There have been plenty of data breach cases where a large amount of personal information including passwords, usernames, and email addresses have been compromised. The stolen data is often leaked online, resulting in an enormous stash of stolen credentials. But, a website that goes by Have I Been Pwned (HIBP) is coming to the rescue by making that data publicly available, so that the companies that require any sort of sign-in information from users can match the entered passwords with those in the collection, and thereupon warn users if they have been compromised before.
Troy Hunt, the mastermind behind HIBP, has revealed over 320 million passwords in his blog to help the companies secure their online network. These passwords have been aggregated from several data breaches that happened overtime, and are now available to everyone on HIBP website. However, Hunt says that the ‘pwned-passwords’ that are publicly available on his website do not disclose the email addresses and usernames that they were associated with. The website Have I Been Pwned, or HIBP, generally lets users see if their email addresses have been breached without revealing the passwords, but Hunt has created the inverse of the concept this time, in an effort to intimate Internet users and companies about passwords that can be easily hacked.
The sole motive behind HIBP’s new password service is to supply different companies about the compromised passwords, so that when any user tries to enter anything that matches they will be warned by the company to use a more secure password instead. Alternatively, since the HIBP website is open for all, any user can voluntarily go to the website and check if the password they’ve been thinking to use has not been already breached. Nevertheless, Hunt advises such users to be cautious before checking any passwords that they currently use. “The point of the web-based service is so that people who have been guilty of using sloppy passwords have a means of independent verification that it’s not one they should no longer be using,” he notes in his blog.
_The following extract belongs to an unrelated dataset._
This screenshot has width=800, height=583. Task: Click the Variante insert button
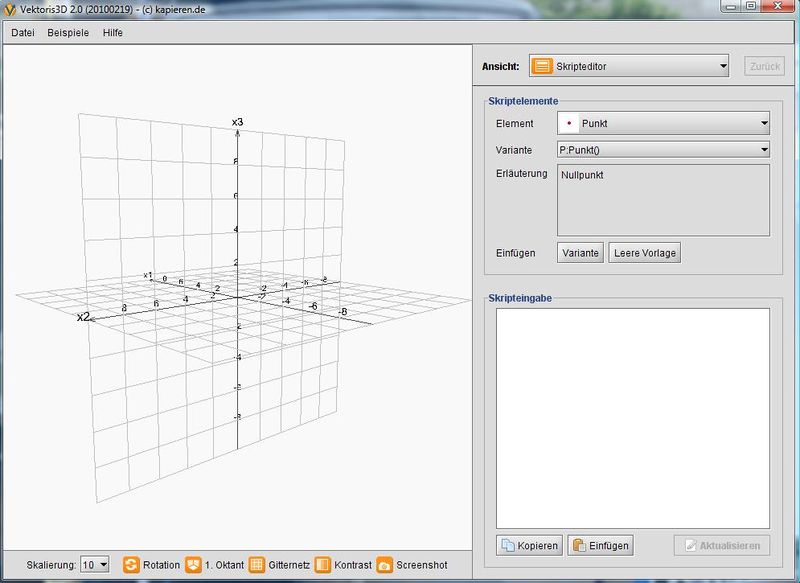[x=580, y=253]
While this service can be more securely accessed over an Internet connection, Hunt has also made the entire collection of passwords that is almost 5.3GB in size available for offline download through a ZIP file.
Since its inception, this concept of this service has been asserted positively by institutions like National Institute of Standards and Technology (NIST) and the UK’s National Cyber Security Centre, which agree with Hunt’s ideology that compromised passwords should not be brought into use again by any user.